Even though a NJ tree (Fig. 1) is not supposed to reliably reflect phylogeny, it shows two splits worth mentioning. First, within Galapa, G. bella (Galapagos) is sister to the mainland species. Several morphological characters support this split: (1) Mainland species share a proximal ridge on the basis of the leg trichobothria; in G. bella, these bases are round, which is likely the plesiomorphic condition; (2) in mainland species, the male palpal tarsal organ has moved to the procursus, while in G. bella it has the plesiomorphic position on the tarsus; (3) in mainland species, the female internal genitalia are directed towards posterior, while in G. bella they are directed towards anterior, which is probably the plesiomorphic condition; (4) finally, body size and leg length are smaller in mainland species than in species from Galapagos (carapace width: ~0.4 vs. ~0.5; tibia 1 length:>0.60 versus <0.55); the plesiomorphic condition is unknown.

Second, the Central American (Costa Rican) G. murphyi is nested within a group of mainland South American species. This position is supported by the loss of epiandrous spigots in G. murphyi and G. spiniphila, while G. bella and G. gabito share the plesiomorphic presence of four epiandrous spigots.

Distribution.

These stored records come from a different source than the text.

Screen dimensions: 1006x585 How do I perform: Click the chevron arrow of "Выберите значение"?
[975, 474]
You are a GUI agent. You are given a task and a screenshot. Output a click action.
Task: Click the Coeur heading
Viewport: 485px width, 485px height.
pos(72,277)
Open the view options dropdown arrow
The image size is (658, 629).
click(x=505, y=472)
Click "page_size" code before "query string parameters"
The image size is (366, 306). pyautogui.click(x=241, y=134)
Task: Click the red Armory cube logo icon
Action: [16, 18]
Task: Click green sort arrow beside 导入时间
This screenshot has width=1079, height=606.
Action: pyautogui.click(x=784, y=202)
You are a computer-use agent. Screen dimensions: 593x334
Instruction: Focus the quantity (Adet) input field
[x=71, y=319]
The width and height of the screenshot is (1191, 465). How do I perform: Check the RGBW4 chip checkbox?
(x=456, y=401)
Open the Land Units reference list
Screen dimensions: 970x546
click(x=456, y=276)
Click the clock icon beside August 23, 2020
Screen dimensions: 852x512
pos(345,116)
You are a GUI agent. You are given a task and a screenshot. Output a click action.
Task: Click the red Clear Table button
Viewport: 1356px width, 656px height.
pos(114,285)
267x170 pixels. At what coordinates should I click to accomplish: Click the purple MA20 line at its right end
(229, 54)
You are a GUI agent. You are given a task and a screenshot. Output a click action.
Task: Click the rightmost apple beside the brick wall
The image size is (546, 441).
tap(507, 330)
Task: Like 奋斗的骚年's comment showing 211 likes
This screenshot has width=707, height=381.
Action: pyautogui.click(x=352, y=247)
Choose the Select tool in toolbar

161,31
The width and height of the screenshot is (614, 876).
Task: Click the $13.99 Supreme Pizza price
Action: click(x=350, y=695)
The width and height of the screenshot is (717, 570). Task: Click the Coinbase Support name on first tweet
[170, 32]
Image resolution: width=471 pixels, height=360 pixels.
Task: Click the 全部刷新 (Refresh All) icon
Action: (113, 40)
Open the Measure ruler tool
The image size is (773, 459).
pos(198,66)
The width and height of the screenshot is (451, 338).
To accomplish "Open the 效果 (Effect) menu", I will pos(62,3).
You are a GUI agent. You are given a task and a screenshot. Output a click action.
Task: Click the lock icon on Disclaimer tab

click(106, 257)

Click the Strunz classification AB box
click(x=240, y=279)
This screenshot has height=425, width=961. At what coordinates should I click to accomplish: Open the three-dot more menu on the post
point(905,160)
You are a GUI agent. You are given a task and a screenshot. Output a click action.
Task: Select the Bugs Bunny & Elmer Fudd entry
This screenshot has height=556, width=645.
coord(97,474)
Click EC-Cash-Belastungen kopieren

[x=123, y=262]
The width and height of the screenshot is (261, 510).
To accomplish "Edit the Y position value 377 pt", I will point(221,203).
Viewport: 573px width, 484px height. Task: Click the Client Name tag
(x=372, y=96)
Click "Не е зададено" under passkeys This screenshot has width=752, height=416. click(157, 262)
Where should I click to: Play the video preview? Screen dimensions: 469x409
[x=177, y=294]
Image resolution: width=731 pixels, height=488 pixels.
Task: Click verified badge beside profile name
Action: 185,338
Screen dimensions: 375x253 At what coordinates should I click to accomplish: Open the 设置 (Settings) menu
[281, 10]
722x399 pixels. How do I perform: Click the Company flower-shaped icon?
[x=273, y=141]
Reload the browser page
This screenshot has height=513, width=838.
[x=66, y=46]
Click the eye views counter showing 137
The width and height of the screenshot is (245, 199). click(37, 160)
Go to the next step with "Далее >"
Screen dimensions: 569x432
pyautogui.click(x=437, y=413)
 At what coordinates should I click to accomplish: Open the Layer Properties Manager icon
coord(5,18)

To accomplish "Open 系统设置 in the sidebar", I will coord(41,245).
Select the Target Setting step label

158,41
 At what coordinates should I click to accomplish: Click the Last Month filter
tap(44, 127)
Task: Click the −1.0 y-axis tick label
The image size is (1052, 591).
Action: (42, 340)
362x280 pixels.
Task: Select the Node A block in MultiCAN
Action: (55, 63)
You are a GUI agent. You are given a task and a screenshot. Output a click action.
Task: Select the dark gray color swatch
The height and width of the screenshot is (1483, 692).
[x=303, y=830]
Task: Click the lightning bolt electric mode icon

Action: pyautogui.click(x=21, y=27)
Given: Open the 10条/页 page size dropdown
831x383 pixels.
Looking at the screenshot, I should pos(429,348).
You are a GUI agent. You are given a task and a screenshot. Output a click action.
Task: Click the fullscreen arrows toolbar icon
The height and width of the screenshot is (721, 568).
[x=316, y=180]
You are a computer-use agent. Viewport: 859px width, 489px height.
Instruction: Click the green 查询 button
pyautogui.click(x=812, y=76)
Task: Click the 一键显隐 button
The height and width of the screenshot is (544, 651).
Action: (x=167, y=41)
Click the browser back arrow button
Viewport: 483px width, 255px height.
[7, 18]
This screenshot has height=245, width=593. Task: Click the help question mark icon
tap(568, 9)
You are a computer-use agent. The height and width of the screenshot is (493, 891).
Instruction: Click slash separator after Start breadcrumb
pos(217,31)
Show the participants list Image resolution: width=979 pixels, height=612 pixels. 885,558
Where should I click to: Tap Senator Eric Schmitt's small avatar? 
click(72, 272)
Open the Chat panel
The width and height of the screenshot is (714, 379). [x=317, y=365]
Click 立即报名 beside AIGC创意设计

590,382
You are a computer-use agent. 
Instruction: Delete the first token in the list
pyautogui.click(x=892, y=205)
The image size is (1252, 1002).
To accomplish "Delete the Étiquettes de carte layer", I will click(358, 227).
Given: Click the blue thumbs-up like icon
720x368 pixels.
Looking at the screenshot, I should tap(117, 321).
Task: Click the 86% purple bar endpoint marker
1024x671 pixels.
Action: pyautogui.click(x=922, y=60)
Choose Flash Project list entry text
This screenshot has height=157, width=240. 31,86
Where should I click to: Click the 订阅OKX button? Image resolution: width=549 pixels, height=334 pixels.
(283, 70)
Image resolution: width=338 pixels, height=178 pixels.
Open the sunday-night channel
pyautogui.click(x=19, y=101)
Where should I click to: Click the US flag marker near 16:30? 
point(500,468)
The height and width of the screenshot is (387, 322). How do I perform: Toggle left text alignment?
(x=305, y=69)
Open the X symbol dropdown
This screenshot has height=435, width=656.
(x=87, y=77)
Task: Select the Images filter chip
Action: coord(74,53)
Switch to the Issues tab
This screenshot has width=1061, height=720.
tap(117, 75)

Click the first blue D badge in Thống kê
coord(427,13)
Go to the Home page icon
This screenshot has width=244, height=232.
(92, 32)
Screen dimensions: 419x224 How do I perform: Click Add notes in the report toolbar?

The genus is known from Galápagos, northern Colombia, northeastern Venezuela, and Costa Rica (Fig. 4). The distribution map of these tiny and poorly collected spiders suggests a wide range, but the ecological conditions (semi-arid, exposed habitats; see below) are not common in this region, so the suitable habitats may actually be quite limited. This is supported by our biogeographic analysis (see below).

Natural history. Representatives of the genus Galapa appear restricted to semi-arid and sun-exposed habitats where they occupy the leaf litter, spaces under stones, and dead cacti and dry branches lying on the ground and hollowed by termites (Fig. 5). We never found them in neighboring, more forested, shaded, and humid sites. When disturbed, they ran rapidly. In glass vials, both males and females built small webs on which they were seen resting a few hours after being captured (Fig. 2D). Egg-sacs are flat (a single layer of eggs) and contain up to six eggs that are wrapped by a few barely visible silk lines; egg diameters range from 0.38 to 0.43 mm. For further information, see individual natural history sections below.

Composition. The genus now includes six nominal species: three on the Galápagos, one in Costa Rica (with a dubious record in Colombia), and two in northern South America.